I enjoyed the process of putting this together more or less intuitively.  But probably more happy with the fact that I was able to work quickly - quickly for me, anyway - without too much diddling and fiddling.  I tried something, and if it worked relatively okay I went forward with it.  
In the end it's too mish-mashy and overwhelming.  Too much screaming color.  Although it's not quite as screaming as it seems in the photo.  I think all that color terrified my camera.   Too much busy-ness.  The orange strips are too much orange in one place.  The striped log cabins in the center are too sloppy and overwhelming...  

I should have been more precise with the striped pieces.  They are all lumpy and crooked.  

But hey, it's something, and it's done, and its time to move on.  But... what if I put a couple stripes into the orange strips...?

Monday, August 26, 2013

Nothing is as Easy as it Looks

Studio time has been hit or miss lately, but I do get down there at least four to five hours per week, I'd guess.  I took last Friday afternoon off, and was able to work uninterrupted for about three hours, then back after dinner for a couple more.

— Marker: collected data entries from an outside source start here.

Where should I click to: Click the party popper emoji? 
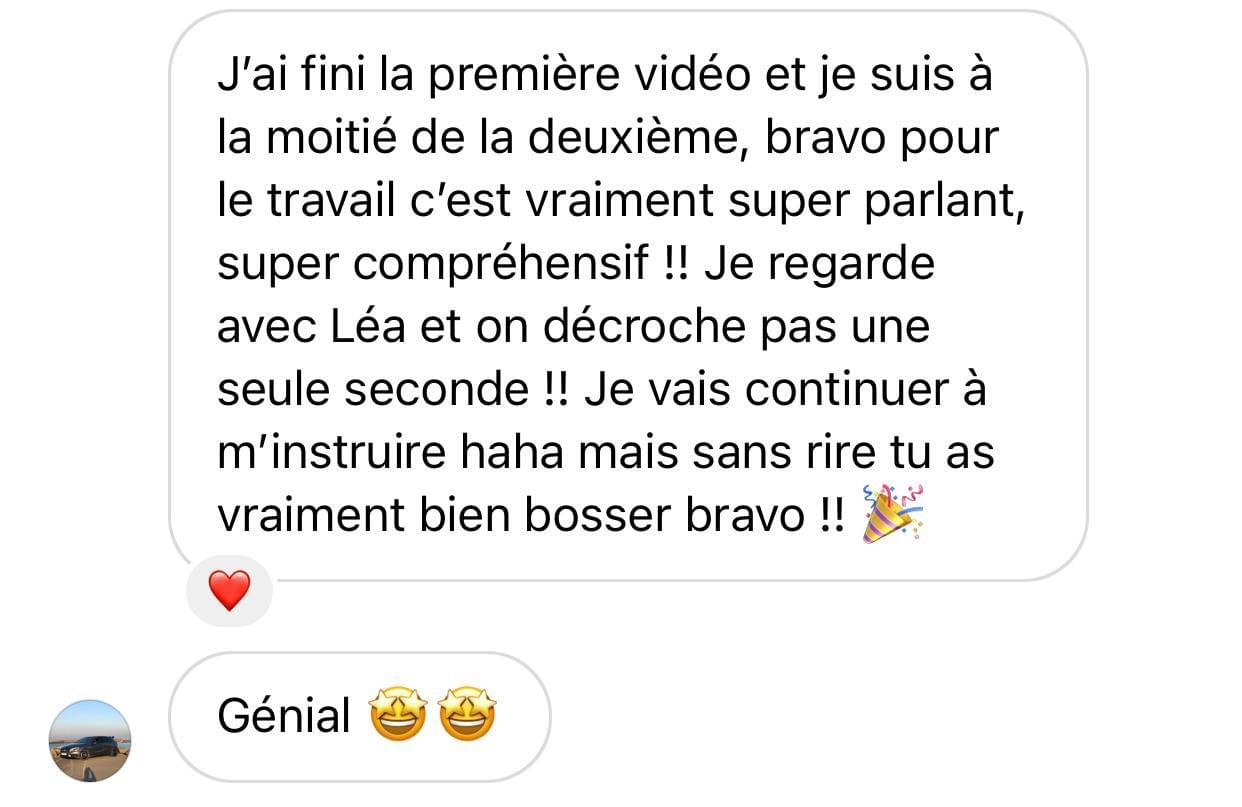point(893,514)
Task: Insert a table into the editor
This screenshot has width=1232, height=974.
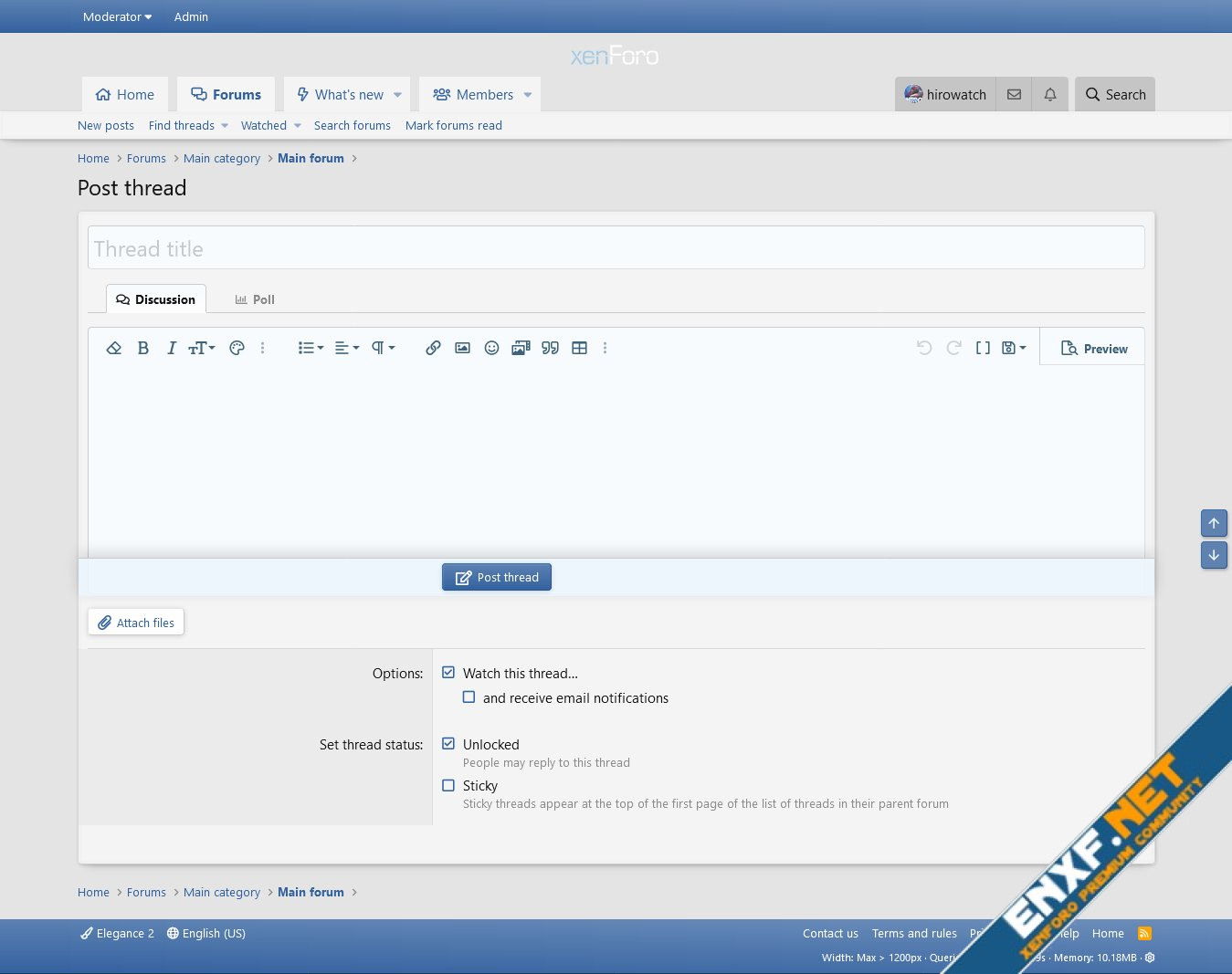Action: click(x=579, y=348)
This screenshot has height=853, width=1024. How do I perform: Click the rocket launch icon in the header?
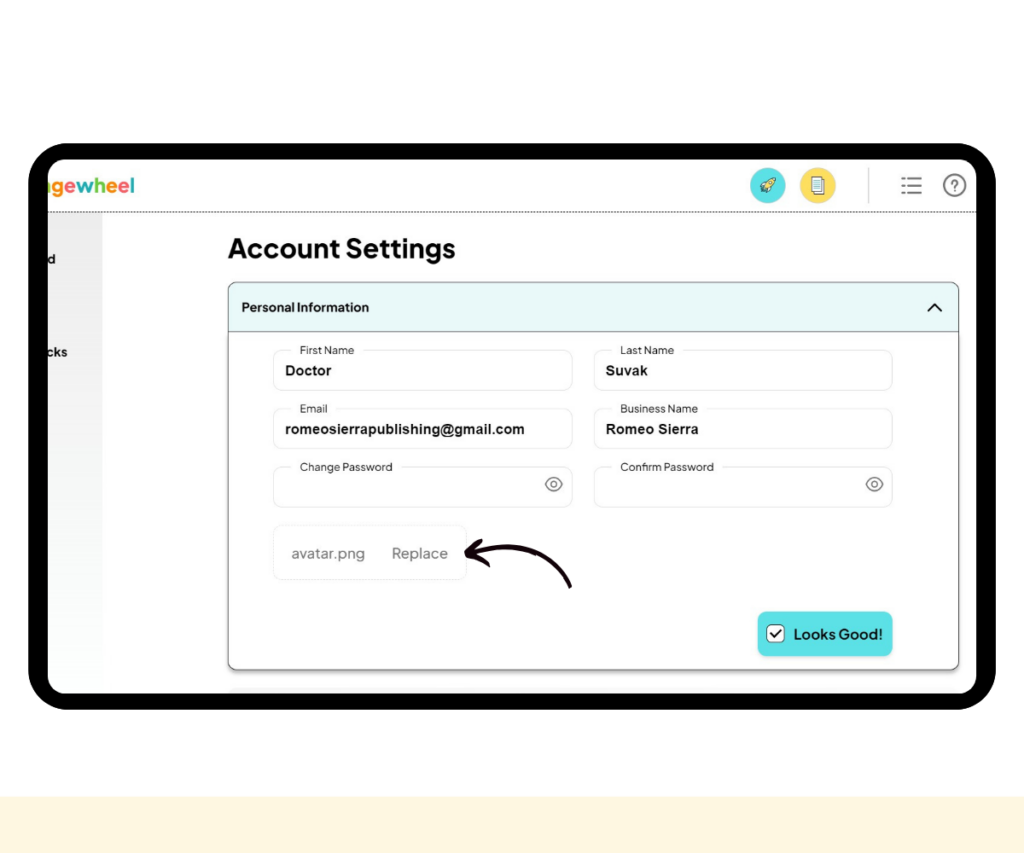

For a long time I've wanted to try doing more with printed fabric.  Nancy had us bring geometric prints to all three of the workshops I've done, but we never got very deep into using them.  I have been following Maria Shell and really loving what she is doing with prints, specifically her Color Grid series,seen in this process shot she featured back in May.

Maria Shell - Color Grid Series

So given a three hour window to mess around with, I pulled out the prints and started cutting strips and making "fabrics."  I deliberately worked intuitively, without any particular plan in mind, but I did try to limit the color range and intensity.    Once I had four or five strip sets made, I grabbed one and started slicing and dicing.

After I made the blue units, I threw them on the wall in a sort of grid pattern.  Since there were eight of them, I had the concept in mind that they would evolve into eight blocks, and then I would make eight more out of other fabrics, and assemble 16 blocks in a checkerboard arrangement.  That seemed sort of boring, though, so I started arranging them in more of an overall symmetrical layout, thinking I would have a greater number of different blocks and more of a reference to traditional quilt making block layouts that could create overall secondary patterns....  

This is what the wall looked like this morning, after some additional fabrics and blocks were made. 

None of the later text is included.